» Prompt
Please change "Identify the location of" to "Find the position of" throughout the lines below, leaving everything else as it is.
****************
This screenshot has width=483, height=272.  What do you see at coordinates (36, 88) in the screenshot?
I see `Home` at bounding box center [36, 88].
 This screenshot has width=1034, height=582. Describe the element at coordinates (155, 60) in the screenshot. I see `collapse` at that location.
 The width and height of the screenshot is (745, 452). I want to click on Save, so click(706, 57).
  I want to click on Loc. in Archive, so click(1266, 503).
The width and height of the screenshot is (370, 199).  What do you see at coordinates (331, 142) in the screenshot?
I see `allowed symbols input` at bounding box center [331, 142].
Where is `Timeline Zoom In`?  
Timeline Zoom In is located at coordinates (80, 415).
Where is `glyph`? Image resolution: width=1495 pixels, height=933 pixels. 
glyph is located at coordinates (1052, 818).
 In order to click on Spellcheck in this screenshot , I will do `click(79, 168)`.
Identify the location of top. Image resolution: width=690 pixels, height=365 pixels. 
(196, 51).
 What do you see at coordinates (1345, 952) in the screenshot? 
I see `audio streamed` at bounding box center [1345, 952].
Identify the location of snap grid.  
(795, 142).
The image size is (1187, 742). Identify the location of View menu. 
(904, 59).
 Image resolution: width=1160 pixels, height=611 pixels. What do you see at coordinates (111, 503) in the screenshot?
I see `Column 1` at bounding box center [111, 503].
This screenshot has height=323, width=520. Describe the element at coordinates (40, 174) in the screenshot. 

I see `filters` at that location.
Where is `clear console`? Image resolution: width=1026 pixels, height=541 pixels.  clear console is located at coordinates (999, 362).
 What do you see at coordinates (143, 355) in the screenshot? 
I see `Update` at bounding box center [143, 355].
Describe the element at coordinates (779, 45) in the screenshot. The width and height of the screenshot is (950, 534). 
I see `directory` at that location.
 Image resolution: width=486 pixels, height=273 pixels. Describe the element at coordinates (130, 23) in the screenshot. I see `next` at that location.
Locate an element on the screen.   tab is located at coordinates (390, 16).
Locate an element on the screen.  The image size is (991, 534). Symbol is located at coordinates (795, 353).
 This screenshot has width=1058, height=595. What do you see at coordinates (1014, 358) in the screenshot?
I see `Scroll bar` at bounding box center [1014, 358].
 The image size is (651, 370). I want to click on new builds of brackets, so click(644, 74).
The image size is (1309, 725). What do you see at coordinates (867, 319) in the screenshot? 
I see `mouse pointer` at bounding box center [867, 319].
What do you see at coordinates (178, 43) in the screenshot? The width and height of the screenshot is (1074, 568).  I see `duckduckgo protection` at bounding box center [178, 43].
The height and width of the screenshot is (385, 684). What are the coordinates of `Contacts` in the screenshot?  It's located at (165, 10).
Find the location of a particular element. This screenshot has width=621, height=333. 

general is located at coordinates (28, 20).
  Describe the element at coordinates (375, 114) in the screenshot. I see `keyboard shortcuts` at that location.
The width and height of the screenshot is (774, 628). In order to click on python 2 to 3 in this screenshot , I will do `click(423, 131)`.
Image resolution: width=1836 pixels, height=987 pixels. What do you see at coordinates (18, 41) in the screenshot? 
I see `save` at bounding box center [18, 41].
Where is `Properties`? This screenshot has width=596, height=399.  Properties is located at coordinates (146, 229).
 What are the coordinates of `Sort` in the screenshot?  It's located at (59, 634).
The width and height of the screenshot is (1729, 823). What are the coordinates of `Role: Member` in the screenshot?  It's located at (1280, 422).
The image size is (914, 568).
****************
» Result of the exercise
This screenshot has width=483, height=272.  What do you see at coordinates (36, 88) in the screenshot?
I see `Home` at bounding box center [36, 88].
 This screenshot has width=1034, height=582. Describe the element at coordinates (155, 60) in the screenshot. I see `collapse` at that location.
 The width and height of the screenshot is (745, 452). I want to click on Save, so click(706, 57).
  I want to click on Loc. in Archive, so click(1266, 503).
The width and height of the screenshot is (370, 199).  What do you see at coordinates (331, 142) in the screenshot?
I see `allowed symbols input` at bounding box center [331, 142].
Where is `Timeline Zoom In`?  
Timeline Zoom In is located at coordinates (80, 415).
Where is `glyph`? Image resolution: width=1495 pixels, height=933 pixels. 
glyph is located at coordinates (1052, 818).
 In order to click on Spellcheck in this screenshot , I will do `click(79, 168)`.
Find the position of top. Image resolution: width=690 pixels, height=365 pixels. 
(196, 51).
 What do you see at coordinates (1345, 952) in the screenshot? 
I see `audio streamed` at bounding box center [1345, 952].
Find the position of snap grid.  
(795, 142).
The image size is (1187, 742). Find the position of View menu. 
(904, 59).
 Image resolution: width=1160 pixels, height=611 pixels. What do you see at coordinates (111, 503) in the screenshot?
I see `Column 1` at bounding box center [111, 503].
This screenshot has height=323, width=520. Describe the element at coordinates (40, 174) in the screenshot. 

I see `filters` at that location.
Where is `clear console`? Image resolution: width=1026 pixels, height=541 pixels.  clear console is located at coordinates (999, 362).
 What do you see at coordinates (143, 355) in the screenshot? 
I see `Update` at bounding box center [143, 355].
Describe the element at coordinates (779, 45) in the screenshot. The width and height of the screenshot is (950, 534). 
I see `directory` at that location.
 Image resolution: width=486 pixels, height=273 pixels. Describe the element at coordinates (130, 23) in the screenshot. I see `next` at that location.
Locate an element on the screen.   tab is located at coordinates (390, 16).
Locate an element on the screen.  The image size is (991, 534). Symbol is located at coordinates (795, 353).
 This screenshot has width=1058, height=595. What do you see at coordinates (1014, 358) in the screenshot?
I see `Scroll bar` at bounding box center [1014, 358].
 The image size is (651, 370). I want to click on new builds of brackets, so click(644, 74).
The image size is (1309, 725). What do you see at coordinates (867, 319) in the screenshot? 
I see `mouse pointer` at bounding box center [867, 319].
What do you see at coordinates (178, 43) in the screenshot? The width and height of the screenshot is (1074, 568).  I see `duckduckgo protection` at bounding box center [178, 43].
The height and width of the screenshot is (385, 684). What are the coordinates of `Contacts` in the screenshot?  It's located at (165, 10).
Find the location of a particular element. This screenshot has width=621, height=333. 

general is located at coordinates (28, 20).
  Describe the element at coordinates (375, 114) in the screenshot. I see `keyboard shortcuts` at that location.
The width and height of the screenshot is (774, 628). In order to click on python 2 to 3 in this screenshot , I will do `click(423, 131)`.
Image resolution: width=1836 pixels, height=987 pixels. What do you see at coordinates (18, 41) in the screenshot? 
I see `save` at bounding box center [18, 41].
Where is `Properties`? This screenshot has width=596, height=399.  Properties is located at coordinates (146, 229).
 What are the coordinates of `Sort` in the screenshot?  It's located at (59, 634).
The width and height of the screenshot is (1729, 823). What are the coordinates of `Role: Member` in the screenshot?  It's located at (1280, 422).
The image size is (914, 568).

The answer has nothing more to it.